What to work on: Search the listing below for the line containing "The width and height of the screenshot is (1280, 720).". From there through the line containing "Image resolution: width=1030", transcribe every line exactly, both ends included.

Input material:
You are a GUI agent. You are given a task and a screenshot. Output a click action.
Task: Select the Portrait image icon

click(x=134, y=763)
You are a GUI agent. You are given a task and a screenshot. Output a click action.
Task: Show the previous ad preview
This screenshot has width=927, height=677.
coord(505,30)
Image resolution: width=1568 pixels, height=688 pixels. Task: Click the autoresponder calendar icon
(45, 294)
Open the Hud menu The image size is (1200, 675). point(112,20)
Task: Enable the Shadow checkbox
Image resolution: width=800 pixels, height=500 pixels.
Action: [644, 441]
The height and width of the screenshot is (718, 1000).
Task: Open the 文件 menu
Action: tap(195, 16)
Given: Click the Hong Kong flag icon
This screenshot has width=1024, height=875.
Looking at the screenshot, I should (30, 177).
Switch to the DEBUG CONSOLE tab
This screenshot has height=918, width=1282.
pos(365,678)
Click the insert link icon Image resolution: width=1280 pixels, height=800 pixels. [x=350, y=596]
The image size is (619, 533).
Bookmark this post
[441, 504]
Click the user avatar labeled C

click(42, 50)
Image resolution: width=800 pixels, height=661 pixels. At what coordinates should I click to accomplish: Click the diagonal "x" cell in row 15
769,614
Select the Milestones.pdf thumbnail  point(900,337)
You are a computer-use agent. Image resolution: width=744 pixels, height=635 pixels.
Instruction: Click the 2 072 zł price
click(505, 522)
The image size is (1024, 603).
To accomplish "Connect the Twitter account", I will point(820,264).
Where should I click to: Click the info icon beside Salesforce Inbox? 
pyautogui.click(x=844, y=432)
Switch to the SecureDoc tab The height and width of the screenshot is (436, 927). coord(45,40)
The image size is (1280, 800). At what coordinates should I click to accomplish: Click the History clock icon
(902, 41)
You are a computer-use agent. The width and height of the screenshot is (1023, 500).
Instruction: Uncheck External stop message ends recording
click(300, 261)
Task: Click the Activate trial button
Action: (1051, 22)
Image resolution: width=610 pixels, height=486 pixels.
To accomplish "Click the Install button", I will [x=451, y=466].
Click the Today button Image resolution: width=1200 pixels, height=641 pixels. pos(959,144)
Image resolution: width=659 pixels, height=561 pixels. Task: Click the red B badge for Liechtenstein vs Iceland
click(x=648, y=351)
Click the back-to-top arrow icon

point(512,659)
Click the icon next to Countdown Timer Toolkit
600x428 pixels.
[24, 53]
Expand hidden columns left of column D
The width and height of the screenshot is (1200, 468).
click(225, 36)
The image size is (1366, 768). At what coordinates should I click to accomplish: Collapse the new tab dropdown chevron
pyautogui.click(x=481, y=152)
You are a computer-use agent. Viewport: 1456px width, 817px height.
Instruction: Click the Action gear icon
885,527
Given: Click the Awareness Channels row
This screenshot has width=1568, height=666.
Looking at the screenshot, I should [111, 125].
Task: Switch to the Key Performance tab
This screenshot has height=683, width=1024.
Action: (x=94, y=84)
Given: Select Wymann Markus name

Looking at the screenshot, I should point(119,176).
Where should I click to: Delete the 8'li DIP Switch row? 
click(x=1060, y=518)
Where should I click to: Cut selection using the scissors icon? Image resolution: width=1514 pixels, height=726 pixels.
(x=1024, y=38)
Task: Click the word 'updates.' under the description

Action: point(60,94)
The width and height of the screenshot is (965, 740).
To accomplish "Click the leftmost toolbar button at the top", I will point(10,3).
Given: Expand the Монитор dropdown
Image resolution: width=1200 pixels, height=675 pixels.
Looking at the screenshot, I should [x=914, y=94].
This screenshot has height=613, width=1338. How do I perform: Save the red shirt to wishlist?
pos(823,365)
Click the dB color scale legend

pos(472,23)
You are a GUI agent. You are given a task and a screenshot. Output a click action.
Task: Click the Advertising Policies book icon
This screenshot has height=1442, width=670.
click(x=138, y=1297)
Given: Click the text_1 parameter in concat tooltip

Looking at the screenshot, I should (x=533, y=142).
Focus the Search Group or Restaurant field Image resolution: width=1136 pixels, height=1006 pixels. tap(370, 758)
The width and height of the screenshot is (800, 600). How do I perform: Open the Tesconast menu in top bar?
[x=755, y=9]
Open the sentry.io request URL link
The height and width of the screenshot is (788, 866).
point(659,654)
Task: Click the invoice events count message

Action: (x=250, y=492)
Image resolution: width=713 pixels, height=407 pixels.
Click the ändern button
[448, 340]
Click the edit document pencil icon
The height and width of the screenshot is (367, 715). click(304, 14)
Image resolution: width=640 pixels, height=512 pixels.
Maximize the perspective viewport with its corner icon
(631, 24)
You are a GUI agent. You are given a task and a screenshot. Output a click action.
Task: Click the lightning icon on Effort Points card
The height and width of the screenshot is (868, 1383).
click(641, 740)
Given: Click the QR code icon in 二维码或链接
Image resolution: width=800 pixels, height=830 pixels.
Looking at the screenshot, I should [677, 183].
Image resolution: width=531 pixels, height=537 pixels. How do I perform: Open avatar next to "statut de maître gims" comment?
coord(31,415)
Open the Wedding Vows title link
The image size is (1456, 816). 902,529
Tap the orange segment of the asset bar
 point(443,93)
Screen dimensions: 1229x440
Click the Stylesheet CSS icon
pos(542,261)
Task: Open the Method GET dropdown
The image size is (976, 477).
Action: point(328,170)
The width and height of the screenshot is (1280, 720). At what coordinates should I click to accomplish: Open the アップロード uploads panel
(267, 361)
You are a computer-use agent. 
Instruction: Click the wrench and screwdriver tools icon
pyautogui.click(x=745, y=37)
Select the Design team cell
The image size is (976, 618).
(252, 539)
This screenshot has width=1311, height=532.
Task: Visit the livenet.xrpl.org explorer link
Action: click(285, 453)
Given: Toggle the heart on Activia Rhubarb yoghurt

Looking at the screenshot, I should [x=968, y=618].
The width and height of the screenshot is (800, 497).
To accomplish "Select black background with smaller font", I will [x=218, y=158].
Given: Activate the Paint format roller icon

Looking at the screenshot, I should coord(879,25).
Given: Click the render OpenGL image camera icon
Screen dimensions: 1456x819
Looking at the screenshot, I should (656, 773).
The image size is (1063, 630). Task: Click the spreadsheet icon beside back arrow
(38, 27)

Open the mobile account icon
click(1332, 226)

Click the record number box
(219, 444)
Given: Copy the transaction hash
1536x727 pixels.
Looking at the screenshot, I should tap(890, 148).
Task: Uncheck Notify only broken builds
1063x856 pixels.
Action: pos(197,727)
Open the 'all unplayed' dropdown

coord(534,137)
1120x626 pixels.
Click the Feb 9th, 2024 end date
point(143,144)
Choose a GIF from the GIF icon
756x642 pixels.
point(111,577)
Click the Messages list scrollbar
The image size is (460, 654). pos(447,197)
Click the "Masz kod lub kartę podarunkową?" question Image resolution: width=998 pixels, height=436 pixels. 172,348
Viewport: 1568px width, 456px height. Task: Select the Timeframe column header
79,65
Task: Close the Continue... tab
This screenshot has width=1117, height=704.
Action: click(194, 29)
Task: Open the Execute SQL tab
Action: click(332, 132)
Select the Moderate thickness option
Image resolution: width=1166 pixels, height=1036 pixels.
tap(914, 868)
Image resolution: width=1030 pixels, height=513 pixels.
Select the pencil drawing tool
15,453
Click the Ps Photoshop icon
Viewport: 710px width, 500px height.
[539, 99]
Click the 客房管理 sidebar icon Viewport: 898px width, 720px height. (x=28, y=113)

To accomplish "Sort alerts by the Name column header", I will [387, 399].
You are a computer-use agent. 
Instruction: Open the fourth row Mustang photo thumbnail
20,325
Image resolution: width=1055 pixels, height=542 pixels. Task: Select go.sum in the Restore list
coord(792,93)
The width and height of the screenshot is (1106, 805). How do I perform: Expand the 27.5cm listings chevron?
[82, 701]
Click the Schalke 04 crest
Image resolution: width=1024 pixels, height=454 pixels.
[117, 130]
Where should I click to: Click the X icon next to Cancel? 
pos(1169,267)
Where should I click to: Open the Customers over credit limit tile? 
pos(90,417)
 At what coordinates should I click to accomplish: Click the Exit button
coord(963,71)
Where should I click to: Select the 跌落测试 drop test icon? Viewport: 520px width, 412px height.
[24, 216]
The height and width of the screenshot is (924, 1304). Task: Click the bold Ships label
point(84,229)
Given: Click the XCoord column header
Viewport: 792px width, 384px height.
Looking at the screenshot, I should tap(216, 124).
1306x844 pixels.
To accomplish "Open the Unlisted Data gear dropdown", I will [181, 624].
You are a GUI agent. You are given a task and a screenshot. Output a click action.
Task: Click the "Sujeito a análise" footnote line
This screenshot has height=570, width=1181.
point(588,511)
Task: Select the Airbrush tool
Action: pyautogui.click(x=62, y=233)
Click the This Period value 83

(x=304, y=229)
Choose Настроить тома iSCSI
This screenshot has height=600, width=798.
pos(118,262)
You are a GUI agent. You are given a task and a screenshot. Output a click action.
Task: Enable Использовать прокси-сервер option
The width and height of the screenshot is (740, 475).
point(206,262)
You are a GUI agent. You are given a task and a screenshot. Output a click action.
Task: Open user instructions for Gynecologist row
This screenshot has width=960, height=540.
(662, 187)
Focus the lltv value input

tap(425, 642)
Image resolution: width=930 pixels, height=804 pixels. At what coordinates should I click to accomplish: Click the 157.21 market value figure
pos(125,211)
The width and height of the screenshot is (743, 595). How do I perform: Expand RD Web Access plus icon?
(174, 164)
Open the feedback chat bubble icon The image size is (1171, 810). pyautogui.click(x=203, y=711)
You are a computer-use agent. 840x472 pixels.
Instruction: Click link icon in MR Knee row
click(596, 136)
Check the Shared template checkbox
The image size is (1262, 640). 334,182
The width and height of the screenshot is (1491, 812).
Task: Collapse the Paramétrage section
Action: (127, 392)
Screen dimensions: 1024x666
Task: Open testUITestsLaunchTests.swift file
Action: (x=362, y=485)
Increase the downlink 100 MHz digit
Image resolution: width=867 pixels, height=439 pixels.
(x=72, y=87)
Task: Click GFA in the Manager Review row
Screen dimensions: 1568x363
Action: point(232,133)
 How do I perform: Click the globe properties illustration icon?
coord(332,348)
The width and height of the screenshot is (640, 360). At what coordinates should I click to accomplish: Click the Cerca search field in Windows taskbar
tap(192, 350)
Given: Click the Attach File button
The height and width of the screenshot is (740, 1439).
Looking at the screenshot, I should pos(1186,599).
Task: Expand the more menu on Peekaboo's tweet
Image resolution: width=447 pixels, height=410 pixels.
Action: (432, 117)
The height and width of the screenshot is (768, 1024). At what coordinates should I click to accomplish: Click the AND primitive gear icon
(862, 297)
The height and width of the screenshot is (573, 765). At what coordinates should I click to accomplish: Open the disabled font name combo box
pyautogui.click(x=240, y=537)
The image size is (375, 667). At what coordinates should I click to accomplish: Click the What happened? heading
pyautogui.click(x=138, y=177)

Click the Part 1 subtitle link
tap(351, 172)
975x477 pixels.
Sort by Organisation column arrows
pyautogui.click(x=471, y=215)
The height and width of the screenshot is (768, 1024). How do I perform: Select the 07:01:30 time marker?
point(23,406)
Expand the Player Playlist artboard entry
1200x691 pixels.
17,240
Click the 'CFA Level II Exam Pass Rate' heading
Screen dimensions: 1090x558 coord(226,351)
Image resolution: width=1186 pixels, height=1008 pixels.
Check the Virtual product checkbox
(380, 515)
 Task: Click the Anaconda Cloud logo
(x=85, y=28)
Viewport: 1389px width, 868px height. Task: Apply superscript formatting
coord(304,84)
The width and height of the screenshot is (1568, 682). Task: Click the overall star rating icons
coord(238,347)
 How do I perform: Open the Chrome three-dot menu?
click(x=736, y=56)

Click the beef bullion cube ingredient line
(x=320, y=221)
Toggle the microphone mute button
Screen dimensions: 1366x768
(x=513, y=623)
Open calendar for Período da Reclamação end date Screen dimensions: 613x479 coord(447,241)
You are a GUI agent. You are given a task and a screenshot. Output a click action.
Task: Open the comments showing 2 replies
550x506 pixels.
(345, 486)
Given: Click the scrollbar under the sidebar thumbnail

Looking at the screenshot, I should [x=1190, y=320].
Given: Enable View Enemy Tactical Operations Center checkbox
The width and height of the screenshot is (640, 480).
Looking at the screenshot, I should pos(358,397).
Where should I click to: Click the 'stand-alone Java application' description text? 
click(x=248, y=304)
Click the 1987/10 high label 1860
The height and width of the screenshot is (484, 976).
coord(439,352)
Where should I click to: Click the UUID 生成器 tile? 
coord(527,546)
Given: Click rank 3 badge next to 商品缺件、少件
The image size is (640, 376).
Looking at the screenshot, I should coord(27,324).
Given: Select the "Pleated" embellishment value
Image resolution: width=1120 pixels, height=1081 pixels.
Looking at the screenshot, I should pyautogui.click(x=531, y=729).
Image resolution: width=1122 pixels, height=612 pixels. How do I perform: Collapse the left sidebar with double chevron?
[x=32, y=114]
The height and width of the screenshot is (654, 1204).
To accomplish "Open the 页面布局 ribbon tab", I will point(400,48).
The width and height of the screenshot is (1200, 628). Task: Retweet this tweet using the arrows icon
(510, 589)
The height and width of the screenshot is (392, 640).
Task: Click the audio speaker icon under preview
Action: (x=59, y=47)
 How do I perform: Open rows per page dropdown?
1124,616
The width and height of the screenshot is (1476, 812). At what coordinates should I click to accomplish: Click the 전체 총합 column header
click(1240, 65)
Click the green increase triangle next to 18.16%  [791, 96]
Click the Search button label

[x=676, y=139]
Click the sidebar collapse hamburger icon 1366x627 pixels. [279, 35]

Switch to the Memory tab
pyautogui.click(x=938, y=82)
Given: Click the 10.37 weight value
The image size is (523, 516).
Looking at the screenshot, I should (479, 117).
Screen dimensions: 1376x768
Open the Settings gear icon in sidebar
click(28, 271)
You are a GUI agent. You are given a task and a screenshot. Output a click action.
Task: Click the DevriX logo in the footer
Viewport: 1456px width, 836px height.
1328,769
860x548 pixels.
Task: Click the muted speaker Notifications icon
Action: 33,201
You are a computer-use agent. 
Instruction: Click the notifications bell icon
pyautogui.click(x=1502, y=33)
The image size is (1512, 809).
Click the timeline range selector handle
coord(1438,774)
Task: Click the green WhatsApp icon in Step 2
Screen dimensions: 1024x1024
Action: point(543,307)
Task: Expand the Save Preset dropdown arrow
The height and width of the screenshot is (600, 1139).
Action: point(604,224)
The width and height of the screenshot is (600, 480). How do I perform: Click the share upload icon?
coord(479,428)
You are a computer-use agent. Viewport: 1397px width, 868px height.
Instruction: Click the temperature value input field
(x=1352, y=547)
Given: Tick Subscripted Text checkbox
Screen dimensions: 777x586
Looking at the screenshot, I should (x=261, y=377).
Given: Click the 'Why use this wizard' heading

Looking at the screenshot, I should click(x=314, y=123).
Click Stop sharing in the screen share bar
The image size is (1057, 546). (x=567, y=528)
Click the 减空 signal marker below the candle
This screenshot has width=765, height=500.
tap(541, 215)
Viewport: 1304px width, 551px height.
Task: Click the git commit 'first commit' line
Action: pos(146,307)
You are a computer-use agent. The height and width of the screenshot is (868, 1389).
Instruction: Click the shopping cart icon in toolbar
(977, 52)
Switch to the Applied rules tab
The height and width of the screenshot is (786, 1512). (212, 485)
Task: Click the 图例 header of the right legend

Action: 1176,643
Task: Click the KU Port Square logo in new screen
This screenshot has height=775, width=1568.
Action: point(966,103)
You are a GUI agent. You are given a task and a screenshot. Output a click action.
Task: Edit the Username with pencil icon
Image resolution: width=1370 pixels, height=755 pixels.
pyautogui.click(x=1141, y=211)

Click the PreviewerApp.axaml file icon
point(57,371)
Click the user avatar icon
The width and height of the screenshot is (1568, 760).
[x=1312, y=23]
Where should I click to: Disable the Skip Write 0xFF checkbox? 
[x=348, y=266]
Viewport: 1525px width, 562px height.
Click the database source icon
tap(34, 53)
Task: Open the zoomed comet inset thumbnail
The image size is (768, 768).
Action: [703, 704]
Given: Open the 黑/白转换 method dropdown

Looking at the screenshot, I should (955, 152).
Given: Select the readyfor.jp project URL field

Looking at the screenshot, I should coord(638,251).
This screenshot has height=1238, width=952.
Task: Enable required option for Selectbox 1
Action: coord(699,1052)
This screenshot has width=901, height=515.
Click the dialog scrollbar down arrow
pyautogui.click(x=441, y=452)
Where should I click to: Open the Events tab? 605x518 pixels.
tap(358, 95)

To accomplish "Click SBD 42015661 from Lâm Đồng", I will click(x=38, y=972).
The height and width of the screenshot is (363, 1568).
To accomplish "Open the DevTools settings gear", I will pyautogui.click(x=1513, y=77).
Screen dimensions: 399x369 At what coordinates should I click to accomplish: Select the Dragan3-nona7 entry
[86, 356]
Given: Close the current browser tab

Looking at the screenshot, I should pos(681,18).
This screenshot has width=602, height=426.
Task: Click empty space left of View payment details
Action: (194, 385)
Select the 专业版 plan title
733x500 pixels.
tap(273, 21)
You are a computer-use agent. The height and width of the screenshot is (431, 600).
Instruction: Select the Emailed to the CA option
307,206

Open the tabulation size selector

Answer to the problem:
The width and height of the screenshot is (1280, 720). At what coordinates should I click to accomplish: Open the アップロード uploads panel
(267, 361)
You are a computer-use agent. 
Instruction: Click the wrench and screwdriver tools icon
pyautogui.click(x=745, y=37)
Select the Design team cell
The image size is (976, 618).
(252, 539)
This screenshot has width=1311, height=532.
Task: Visit the livenet.xrpl.org explorer link
Action: click(285, 453)
Given: Toggle the heart on Activia Rhubarb yoghurt

Looking at the screenshot, I should [x=968, y=618].
The width and height of the screenshot is (800, 497).
To accomplish "Select black background with smaller font", I will [x=218, y=158].
Given: Activate the Paint format roller icon

Looking at the screenshot, I should coord(879,25).
Given: Click the render OpenGL image camera icon
Screen dimensions: 1456x819
Looking at the screenshot, I should (656, 773).
The image size is (1063, 630). Task: Click the spreadsheet icon beside back arrow
(38, 27)

Open the mobile account icon
click(1332, 226)

Click the record number box
(219, 444)
Given: Copy the transaction hash
1536x727 pixels.
Looking at the screenshot, I should tap(890, 148).
Task: Uncheck Notify only broken builds
1063x856 pixels.
Action: pos(197,727)
Open the 'all unplayed' dropdown

coord(534,137)
1120x626 pixels.
Click the Feb 9th, 2024 end date
point(143,144)
Choose a GIF from the GIF icon
756x642 pixels.
point(111,577)
Click the Messages list scrollbar
The image size is (460, 654). pos(447,197)
Click the "Masz kod lub kartę podarunkową?" question Image resolution: width=998 pixels, height=436 pixels. 172,348
Viewport: 1568px width, 456px height. Task: Select the Timeframe column header
79,65
Task: Close the Continue... tab
This screenshot has width=1117, height=704.
Action: click(194, 29)
Task: Open the Execute SQL tab
Action: click(332, 132)
Select the Moderate thickness option
Image resolution: width=1166 pixels, height=1036 pixels.
tap(914, 868)
Image resolution: width=1030 pixels, height=513 pixels.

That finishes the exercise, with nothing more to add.